╭─ Record list
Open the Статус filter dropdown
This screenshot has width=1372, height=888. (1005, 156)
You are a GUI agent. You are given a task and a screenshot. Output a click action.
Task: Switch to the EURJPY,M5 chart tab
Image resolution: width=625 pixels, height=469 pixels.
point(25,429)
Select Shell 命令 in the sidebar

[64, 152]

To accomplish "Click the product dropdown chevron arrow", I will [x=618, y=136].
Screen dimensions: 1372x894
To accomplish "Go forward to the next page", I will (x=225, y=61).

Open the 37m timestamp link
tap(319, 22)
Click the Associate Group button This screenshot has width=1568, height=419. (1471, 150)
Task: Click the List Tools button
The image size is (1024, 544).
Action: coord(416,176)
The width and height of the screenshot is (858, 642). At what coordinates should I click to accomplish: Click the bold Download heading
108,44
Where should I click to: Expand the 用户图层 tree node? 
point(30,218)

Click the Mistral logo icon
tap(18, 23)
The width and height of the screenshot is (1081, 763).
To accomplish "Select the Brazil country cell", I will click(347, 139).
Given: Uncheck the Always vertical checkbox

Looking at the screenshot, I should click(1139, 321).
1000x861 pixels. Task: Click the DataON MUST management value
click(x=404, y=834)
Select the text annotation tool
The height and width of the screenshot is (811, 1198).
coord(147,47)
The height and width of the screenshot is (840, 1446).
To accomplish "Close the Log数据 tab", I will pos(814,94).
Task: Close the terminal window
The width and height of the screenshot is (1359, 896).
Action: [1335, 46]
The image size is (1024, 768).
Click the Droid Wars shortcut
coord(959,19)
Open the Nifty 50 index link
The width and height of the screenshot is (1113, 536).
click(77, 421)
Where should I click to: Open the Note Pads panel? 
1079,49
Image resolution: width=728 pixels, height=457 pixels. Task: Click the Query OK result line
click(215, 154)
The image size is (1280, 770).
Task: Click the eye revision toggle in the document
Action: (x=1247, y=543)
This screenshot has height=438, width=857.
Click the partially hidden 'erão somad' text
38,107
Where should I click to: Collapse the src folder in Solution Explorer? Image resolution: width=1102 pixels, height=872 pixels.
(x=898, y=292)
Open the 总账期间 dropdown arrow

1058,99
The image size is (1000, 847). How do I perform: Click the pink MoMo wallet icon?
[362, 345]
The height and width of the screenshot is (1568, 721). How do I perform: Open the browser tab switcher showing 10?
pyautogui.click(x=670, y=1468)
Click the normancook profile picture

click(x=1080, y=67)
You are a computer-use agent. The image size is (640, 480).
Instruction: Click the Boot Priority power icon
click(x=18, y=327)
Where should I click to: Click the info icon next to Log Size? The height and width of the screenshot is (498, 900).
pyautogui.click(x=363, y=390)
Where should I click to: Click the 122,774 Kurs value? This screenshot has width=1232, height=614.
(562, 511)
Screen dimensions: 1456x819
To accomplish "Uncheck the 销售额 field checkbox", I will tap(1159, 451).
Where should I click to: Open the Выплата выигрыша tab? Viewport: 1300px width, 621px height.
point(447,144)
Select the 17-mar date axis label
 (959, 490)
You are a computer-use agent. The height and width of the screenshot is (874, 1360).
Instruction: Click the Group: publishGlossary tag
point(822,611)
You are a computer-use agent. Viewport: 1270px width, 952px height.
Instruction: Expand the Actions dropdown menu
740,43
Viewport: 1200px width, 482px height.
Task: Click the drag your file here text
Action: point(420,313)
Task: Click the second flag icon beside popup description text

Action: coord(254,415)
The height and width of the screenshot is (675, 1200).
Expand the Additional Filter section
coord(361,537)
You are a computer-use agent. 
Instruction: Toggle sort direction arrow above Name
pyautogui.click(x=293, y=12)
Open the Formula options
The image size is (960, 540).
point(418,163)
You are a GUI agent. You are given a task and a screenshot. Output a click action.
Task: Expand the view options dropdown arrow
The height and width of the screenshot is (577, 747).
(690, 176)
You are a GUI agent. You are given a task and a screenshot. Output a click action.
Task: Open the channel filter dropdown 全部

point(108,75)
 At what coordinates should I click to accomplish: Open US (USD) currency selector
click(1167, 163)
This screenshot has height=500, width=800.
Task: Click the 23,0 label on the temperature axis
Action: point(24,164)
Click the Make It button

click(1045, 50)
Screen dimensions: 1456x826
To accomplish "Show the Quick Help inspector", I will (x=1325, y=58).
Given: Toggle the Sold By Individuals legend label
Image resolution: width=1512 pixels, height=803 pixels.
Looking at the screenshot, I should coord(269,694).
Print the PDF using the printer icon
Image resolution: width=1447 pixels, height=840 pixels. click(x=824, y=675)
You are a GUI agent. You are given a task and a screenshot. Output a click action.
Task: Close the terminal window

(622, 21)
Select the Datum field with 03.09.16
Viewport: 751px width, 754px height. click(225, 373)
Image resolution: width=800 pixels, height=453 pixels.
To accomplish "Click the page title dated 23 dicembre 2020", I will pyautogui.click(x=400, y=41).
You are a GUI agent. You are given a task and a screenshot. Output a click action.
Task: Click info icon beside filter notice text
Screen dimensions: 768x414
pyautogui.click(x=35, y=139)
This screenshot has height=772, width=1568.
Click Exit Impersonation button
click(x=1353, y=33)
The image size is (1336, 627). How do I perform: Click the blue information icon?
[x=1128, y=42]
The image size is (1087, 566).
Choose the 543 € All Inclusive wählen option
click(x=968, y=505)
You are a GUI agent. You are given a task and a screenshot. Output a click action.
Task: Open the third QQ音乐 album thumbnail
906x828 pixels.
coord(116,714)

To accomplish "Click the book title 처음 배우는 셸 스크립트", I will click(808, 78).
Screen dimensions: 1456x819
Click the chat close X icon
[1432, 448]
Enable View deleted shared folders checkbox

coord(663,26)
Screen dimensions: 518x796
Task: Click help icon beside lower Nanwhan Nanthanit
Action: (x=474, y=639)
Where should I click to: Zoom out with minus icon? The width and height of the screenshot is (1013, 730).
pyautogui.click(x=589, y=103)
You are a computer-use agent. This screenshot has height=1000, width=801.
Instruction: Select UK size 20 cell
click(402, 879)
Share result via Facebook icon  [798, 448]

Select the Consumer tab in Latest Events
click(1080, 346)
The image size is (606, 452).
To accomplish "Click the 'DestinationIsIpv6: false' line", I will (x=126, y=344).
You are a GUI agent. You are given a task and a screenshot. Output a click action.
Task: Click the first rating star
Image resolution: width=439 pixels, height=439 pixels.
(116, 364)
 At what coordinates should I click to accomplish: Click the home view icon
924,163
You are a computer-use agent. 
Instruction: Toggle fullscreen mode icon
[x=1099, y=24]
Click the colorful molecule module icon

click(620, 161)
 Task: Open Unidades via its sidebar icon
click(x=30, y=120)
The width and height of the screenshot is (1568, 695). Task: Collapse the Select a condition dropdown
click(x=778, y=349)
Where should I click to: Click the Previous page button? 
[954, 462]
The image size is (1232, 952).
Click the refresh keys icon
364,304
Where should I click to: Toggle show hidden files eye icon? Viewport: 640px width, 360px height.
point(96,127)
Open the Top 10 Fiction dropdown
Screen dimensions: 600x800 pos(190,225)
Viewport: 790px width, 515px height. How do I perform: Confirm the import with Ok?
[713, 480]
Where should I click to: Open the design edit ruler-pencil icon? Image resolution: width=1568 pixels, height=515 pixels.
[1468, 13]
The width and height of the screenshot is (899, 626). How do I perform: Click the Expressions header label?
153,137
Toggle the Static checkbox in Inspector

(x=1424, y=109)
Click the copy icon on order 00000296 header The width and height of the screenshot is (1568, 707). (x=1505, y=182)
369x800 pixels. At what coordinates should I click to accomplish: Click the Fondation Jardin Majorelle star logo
╰─
Exercise directions: Rename every occurrence of "width and height" in all the rows above to "size" and return the rows with nothing else changed.

Exercise answer:
Open the Статус filter dropdown
This screenshot has width=1372, height=888. (1005, 156)
You are a GUI agent. You are given a task and a screenshot. Output a click action.
Task: Switch to the EURJPY,M5 chart tab
Image resolution: width=625 pixels, height=469 pixels.
point(25,429)
Select Shell 命令 in the sidebar

[64, 152]

To accomplish "Click the product dropdown chevron arrow", I will [x=618, y=136].
Screen dimensions: 1372x894
To accomplish "Go forward to the next page", I will (x=225, y=61).

Open the 37m timestamp link
tap(319, 22)
Click the Associate Group button This screenshot has width=1568, height=419. (1471, 150)
Task: Click the List Tools button
The image size is (1024, 544).
Action: coord(416,176)
The size of the screenshot is (858, 642). At what coordinates should I click to accomplish: Click the bold Download heading
108,44
Where should I click to: Expand the 用户图层 tree node? 
point(30,218)

Click the Mistral logo icon
tap(18, 23)
The size of the screenshot is (1081, 763).
To accomplish "Select the Brazil country cell", I will click(347, 139).
Given: Uncheck the Always vertical checkbox

Looking at the screenshot, I should click(1139, 321).
1000x861 pixels. Task: Click the DataON MUST management value
click(x=404, y=834)
Select the text annotation tool
The height and width of the screenshot is (811, 1198).
coord(147,47)
The height and width of the screenshot is (840, 1446).
To accomplish "Close the Log数据 tab", I will pos(814,94).
Task: Close the terminal window
The size of the screenshot is (1359, 896).
Action: [1335, 46]
The image size is (1024, 768).
Click the Droid Wars shortcut
coord(959,19)
Open the Nifty 50 index link
The size of the screenshot is (1113, 536).
click(77, 421)
Where should I click to: Open the Note Pads panel? 
1079,49
Image resolution: width=728 pixels, height=457 pixels. Task: Click the Query OK result line
click(215, 154)
The image size is (1280, 770).
Task: Click the eye revision toggle in the document
Action: (x=1247, y=543)
This screenshot has height=438, width=857.
Click the partially hidden 'erão somad' text
38,107
Where should I click to: Collapse the src folder in Solution Explorer? Image resolution: width=1102 pixels, height=872 pixels.
(x=898, y=292)
Open the 总账期间 dropdown arrow

1058,99
The image size is (1000, 847). How do I perform: Click the pink MoMo wallet icon?
[362, 345]
The height and width of the screenshot is (1568, 721). How do I perform: Open the browser tab switcher showing 10?
pyautogui.click(x=670, y=1468)
Click the normancook profile picture

click(x=1080, y=67)
You are a computer-use agent. The image size is (640, 480).
Instruction: Click the Boot Priority power icon
click(x=18, y=327)
Where should I click to: Click the info icon next to Log Size? The height and width of the screenshot is (498, 900).
pyautogui.click(x=363, y=390)
Where should I click to: Click the 122,774 Kurs value? This screenshot has width=1232, height=614.
(562, 511)
Screen dimensions: 1456x819
To accomplish "Uncheck the 销售额 field checkbox", I will tap(1159, 451).
Where should I click to: Open the Выплата выигрыша tab? Viewport: 1300px width, 621px height.
point(447,144)
Select the 17-mar date axis label
 (959, 490)
You are a computer-use agent. The height and width of the screenshot is (874, 1360).
Instruction: Click the Group: publishGlossary tag
point(822,611)
You are a computer-use agent. Viewport: 1270px width, 952px height.
Instruction: Expand the Actions dropdown menu
740,43
Viewport: 1200px width, 482px height.
Task: Click the drag your file here text
Action: point(420,313)
Task: Click the second flag icon beside popup description text

Action: coord(254,415)
The height and width of the screenshot is (675, 1200).
Expand the Additional Filter section
coord(361,537)
You are a computer-use agent. 
Instruction: Toggle sort direction arrow above Name
pyautogui.click(x=293, y=12)
Open the Formula options
The image size is (960, 540).
point(418,163)
You are a GUI agent. You are given a task and a screenshot. Output a click action.
Task: Expand the view options dropdown arrow
The height and width of the screenshot is (577, 747).
(690, 176)
You are a GUI agent. You are given a task and a screenshot. Output a click action.
Task: Open the channel filter dropdown 全部

point(108,75)
 At what coordinates should I click to accomplish: Open US (USD) currency selector
click(1167, 163)
This screenshot has height=500, width=800.
Task: Click the 23,0 label on the temperature axis
Action: point(24,164)
Click the Make It button

click(1045, 50)
Screen dimensions: 1456x826
To accomplish "Show the Quick Help inspector", I will (x=1325, y=58).
Given: Toggle the Sold By Individuals legend label
Image resolution: width=1512 pixels, height=803 pixels.
Looking at the screenshot, I should coord(269,694).
Print the PDF using the printer icon
Image resolution: width=1447 pixels, height=840 pixels. click(x=824, y=675)
You are a GUI agent. You are given a task and a screenshot. Output a click action.
Task: Close the terminal window

(622, 21)
Select the Datum field with 03.09.16
Viewport: 751px width, 754px height. click(225, 373)
Image resolution: width=800 pixels, height=453 pixels.
To accomplish "Click the page title dated 23 dicembre 2020", I will pyautogui.click(x=400, y=41).
You are a GUI agent. You are given a task and a screenshot. Output a click action.
Task: Click info icon beside filter notice text
Screen dimensions: 768x414
pyautogui.click(x=35, y=139)
This screenshot has height=772, width=1568.
Click Exit Impersonation button
click(x=1353, y=33)
The image size is (1336, 627). How do I perform: Click the blue information icon?
[x=1128, y=42]
The image size is (1087, 566).
Choose the 543 € All Inclusive wählen option
click(x=968, y=505)
You are a GUI agent. You are given a task and a screenshot. Output a click action.
Task: Open the third QQ音乐 album thumbnail
906x828 pixels.
coord(116,714)

To accomplish "Click the book title 처음 배우는 셸 스크립트", I will click(808, 78).
Screen dimensions: 1456x819
Click the chat close X icon
[1432, 448]
Enable View deleted shared folders checkbox

coord(663,26)
Screen dimensions: 518x796
Task: Click help icon beside lower Nanwhan Nanthanit
Action: (x=474, y=639)
Where should I click to: Zoom out with minus icon? The size of the screenshot is (1013, 730).
pyautogui.click(x=589, y=103)
You are a computer-use agent. This screenshot has height=1000, width=801.
Instruction: Select UK size 20 cell
click(402, 879)
Share result via Facebook icon  [798, 448]

Select the Consumer tab in Latest Events
click(1080, 346)
The image size is (606, 452).
To accomplish "Click the 'DestinationIsIpv6: false' line", I will (x=126, y=344).
You are a GUI agent. You are given a task and a screenshot. Output a click action.
Task: Click the first rating star
Image resolution: width=439 pixels, height=439 pixels.
(116, 364)
 At what coordinates should I click to accomplish: Click the home view icon
924,163
You are a computer-use agent. 
Instruction: Toggle fullscreen mode icon
[x=1099, y=24]
Click the colorful molecule module icon

click(620, 161)
 Task: Open Unidades via its sidebar icon
click(x=30, y=120)
The size of the screenshot is (1568, 695). Task: Collapse the Select a condition dropdown
click(x=778, y=349)
Where should I click to: Click the Previous page button? 
[954, 462]
The image size is (1232, 952).
Click the refresh keys icon
364,304
Where should I click to: Toggle show hidden files eye icon? Viewport: 640px width, 360px height.
point(96,127)
Open the Top 10 Fiction dropdown
Screen dimensions: 600x800 pos(190,225)
Viewport: 790px width, 515px height. How do I perform: Confirm the import with Ok?
[713, 480]
Where should I click to: Open the design edit ruler-pencil icon? Image resolution: width=1568 pixels, height=515 pixels.
[1468, 13]
The size of the screenshot is (899, 626). How do I perform: Click the Expressions header label?
153,137
Toggle the Static checkbox in Inspector

(x=1424, y=109)
Click the copy icon on order 00000296 header The size of the screenshot is (1568, 707). (x=1505, y=182)
369x800 pixels. At what coordinates should I click to accomplish: Click the Fondation Jardin Majorelle star logo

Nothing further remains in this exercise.